MELA YELLO, DEBUTTO COMMERCIALE IN GDO E ALL’INGROSSO

È iniziata la commercializzazione di yello®, la nuova mela gialla della varietà Shinano Gold, nata in Giappone e oggi prodotta in Alto Adige e distribuita in esclusiva europea dai Consorzi VOG e VI.P.

In questi giorni entra nel vivo il piano vendite della nuova gialla, con i primi quantitativi commerciali del prodotto. Da dicembre VI.P ha iniziato il posizionamento in GDO con una catena nel centro Italia, mentre VOG si concentrerà sui mercati all’ingrosso: oltre a Milano, yello® sarà disponibile anche a Verona, Treviso, Bologna e Pagani (Salerno).

“Dopo i riscontri positivi registrati con i primi test tra gli operatori – spiega Gerard Dichgans, direttore del VOG – con la stagione 2017/2018 entra nel vivo la prima esperienza commerciale di yello®, con circa 80 tonnellate di prodotto. Le nostre aspettative sono molto ambiziose: yello® ha le carte in regola per conquistare una posizione premium nel segmento delle varietà superdolci, oggi occupato principalmente dalla varietà Fuji”.

La mela yello® ha la buccia di colore giallo pieno, consistenza soda e un cuore dolce, croccante e succoso. È contraddistinta inoltre da un’ottima shelf life e da una notevole costanza qualitativa.

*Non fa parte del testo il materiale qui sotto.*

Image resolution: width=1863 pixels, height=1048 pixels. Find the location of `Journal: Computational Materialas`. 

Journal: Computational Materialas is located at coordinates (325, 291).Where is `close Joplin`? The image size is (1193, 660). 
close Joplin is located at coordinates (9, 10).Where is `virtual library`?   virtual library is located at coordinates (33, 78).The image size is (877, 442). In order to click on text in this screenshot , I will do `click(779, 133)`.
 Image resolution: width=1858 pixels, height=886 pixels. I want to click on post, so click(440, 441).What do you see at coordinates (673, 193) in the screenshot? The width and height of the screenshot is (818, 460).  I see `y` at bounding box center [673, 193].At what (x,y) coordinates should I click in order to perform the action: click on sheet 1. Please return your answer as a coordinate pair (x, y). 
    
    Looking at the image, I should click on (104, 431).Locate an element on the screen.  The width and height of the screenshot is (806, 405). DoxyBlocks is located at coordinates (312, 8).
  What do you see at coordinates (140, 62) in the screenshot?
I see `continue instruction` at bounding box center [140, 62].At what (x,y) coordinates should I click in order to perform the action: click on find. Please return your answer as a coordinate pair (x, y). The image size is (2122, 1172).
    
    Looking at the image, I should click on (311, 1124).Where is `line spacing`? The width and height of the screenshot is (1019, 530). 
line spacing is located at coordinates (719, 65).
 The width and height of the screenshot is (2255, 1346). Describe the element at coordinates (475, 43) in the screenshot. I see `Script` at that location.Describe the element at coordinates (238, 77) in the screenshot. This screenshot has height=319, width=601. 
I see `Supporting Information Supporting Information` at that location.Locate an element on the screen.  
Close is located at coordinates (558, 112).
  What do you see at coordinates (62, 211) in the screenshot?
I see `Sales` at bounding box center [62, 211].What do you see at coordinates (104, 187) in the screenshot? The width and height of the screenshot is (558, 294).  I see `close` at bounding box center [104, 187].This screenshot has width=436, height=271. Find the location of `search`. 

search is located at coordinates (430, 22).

Le prime valutazioni effettuate la scorsa stagione in Germania, Italia, Norvegia, Polonia, Svezia, Spagna e Inghilterra hanno dato risultati positivi: i clienti hanno apprezzato soprattutto il bel colore giallo, la forma rotonda, la consistenza organolettica e il sapore leggermente esotico della nuova varietà.

“Oggi il marchio yello® è registrato in 60 Paesi del mondo – aggiunge Josef Wielander, direttore VI.P -. Un dato indicativo delle potenzialità che attribuiamo alla nuova mela, destinata a segnare una svolta nel segmento delle mele a buccia gialla, storicamente presidiato da un’unica varietà tradizionale”.

Queste prime 80 tonnellate di raccolto sono solo l’inizio di un progetto molto più ambizioso: continueranno gli investimenti con oltre 160.000 piante messe a dimora tra il 2018 e il 2019.